Knowledge is power, and part of my job as a therapist is to empower people. I felt compelled to do my part to help educate people about therapy so that, if therapy is a good option for someone, they’ll know how to access the services out there for them, and how to navigate those systems.

In your experience, what should a) individuals b) society, and c) the government do to better support people suffering from mental illness?

Everyday people can make a difference by choosing curiosity over fear and talking to others about their experiences. You never know what you might learn by engaging in open conversation with other people. Systemically, there’s a lot of work still to be done. One of the big problems is that insurance companies still require diagnoses when they are billed for mental health services. This reinforces the problems-focused paradigm that I was talking about earlier.

Much of the work lies on the shoulders of those of us in the mental health professions. In addition to doing a better job of disseminating knowledge, we need to realize that many groups of people within our society have a distrust of mental health professionals that is well-grounded historically. For example, homosexuality was still considered a pathological diagnosis until 1973. Many transgender people today are still required to provide letters of support from therapists before they can undergo gender-affirming medical interventions — mental health providers are essentially gatekeepers for them. These are situations that we, as mental health professionals, need to work on addressing ourselves.

What are your 6 strategies you use to promote your own wellbeing and mental wellness? Can you please give a story or example for each?

Invest in relationships — I wouldn’t be where I am today without my support system. There are very few things in life that don’t feel lighter when you share them with others.

Be creative — Doing something creative is a wonderful way to practice vulnerability and risk-taking while channeling emotion at the same time. I love writing in my journal, making collages, and playing around with water colors. I have little-to-no artistic training, so it took me awhile to feel comfortable making art. Once I did, though, it became one of my favorite ways to anchor myself in the moment and to de-stress.

Get some exercise — “Exercise” doesn’t have to mean going to the gym — it can be as simple as getting outside and walking around the block. I struggle a lot with getting consistent exercise, but it is one of the most effective things I do to manage my own anxiety.
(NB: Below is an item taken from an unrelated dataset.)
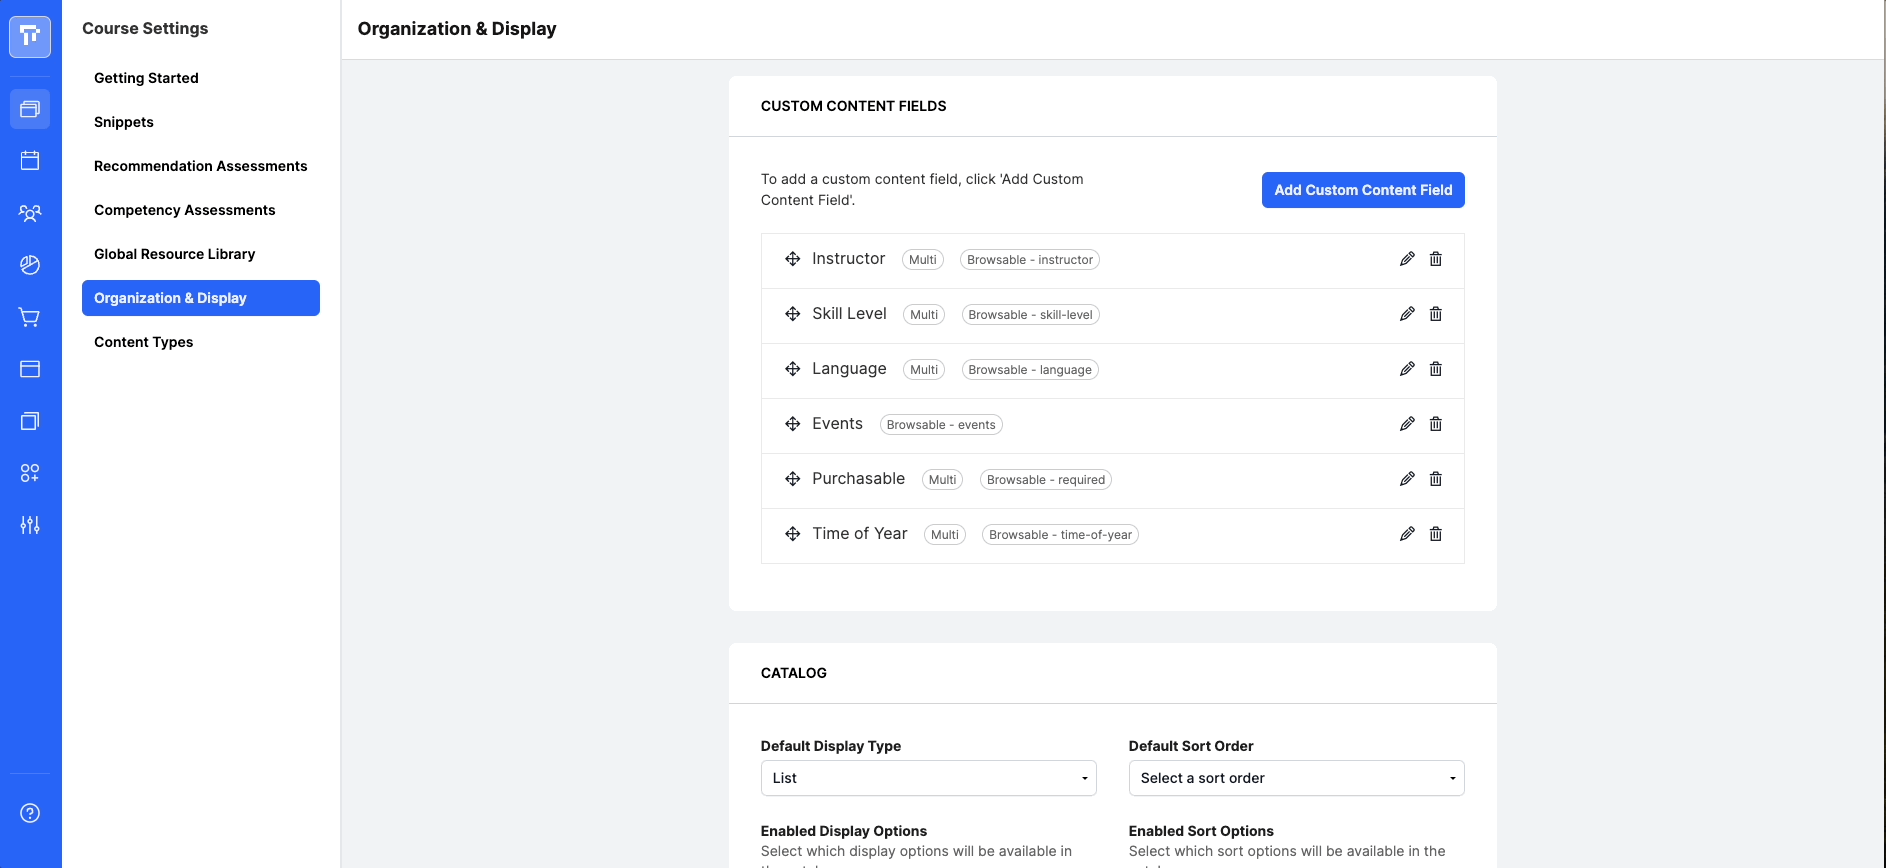Open the help question mark icon
This screenshot has height=868, width=1886.
tap(30, 813)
Get involved in community — It feels great to belong to something bigger than yourself. I love the sense of community I have at Trinity Wellness, the group practice where I work, and that sense of community really energizes me. I feel like I can contribute to something beyond myself. Many people get their sense of belonging through work, church or other social organizations, or a tight-knit friend group — whatever makes sense for you, as long as you get involved!

Be honest — I need to be honest with myself and those close to me about how I’m doing, especially if I’m feeling down or struggling with something. Believe me, I can be stubborn and resistant when I need to admit that I’m struggling, but when I do, it ensures that I’m showing up for myself and the people who are important to me.

Laugh — I love laughing. I laugh whenever I can, even if it’s at myself. Humor can be a lovely way to release stress and to bond with your loved ones.

What are your favorite books, podcasts, or resources that inspire you to be a mental health champion?

My go-to source of inspiration is On Being by Krista Tippett, which is a lovely podcast that gets to the heart of what it means to be human.

Irvin Yalom writes about therapy in a way that’s very inspiring, even if you’re not in the field. I particularly enjoy his book The Gift of Therapy and would encourage anyone with an interest in therapy to read it.

Last, but certainly not least — my clients inspire me every single day. I am always touched by their courage, dedication, and willingness to do the often-challenging work of self-growth.

Thank you so much for these insights! This was so inspiring!